Listing excerpted from a collection
══════

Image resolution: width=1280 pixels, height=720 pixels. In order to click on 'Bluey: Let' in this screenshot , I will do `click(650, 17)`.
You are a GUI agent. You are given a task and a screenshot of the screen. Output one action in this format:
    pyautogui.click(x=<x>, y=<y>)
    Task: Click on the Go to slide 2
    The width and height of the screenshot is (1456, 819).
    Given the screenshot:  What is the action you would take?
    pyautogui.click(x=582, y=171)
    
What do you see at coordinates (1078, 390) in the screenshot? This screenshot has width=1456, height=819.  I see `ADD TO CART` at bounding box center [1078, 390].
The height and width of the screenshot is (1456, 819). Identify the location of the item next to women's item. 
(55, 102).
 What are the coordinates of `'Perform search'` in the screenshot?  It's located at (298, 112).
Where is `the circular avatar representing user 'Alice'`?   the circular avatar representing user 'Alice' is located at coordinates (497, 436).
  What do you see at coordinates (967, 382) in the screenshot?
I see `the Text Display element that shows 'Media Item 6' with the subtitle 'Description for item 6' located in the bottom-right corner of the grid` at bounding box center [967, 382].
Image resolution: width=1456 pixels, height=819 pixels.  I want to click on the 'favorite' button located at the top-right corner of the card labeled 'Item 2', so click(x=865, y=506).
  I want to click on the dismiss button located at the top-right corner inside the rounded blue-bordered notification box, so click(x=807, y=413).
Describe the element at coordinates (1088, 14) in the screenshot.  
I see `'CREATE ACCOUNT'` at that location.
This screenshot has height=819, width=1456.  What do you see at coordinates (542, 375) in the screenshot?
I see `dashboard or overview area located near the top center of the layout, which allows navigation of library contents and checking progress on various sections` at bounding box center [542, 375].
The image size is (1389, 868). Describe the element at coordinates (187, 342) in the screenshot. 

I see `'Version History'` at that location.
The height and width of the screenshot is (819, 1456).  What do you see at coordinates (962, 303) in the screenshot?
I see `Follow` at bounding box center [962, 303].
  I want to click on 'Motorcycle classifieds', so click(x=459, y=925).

══════

> **Exercise instructions**
Please gather every line of the listing above that contains the string "bounding", treating uppercase and lowercase as different.

> **Complete answer**
What do you see at coordinates (1078, 390) in the screenshot? This screenshot has width=1456, height=819.  I see `ADD TO CART` at bounding box center [1078, 390].
I see `the Text Display element that shows 'Media Item 6' with the subtitle 'Description for item 6' located in the bottom-right corner of the grid` at bounding box center [967, 382].
I see `dashboard or overview area located near the top center of the layout, which allows navigation of library contents and checking progress on various sections` at bounding box center [542, 375].
I see `Follow` at bounding box center [962, 303].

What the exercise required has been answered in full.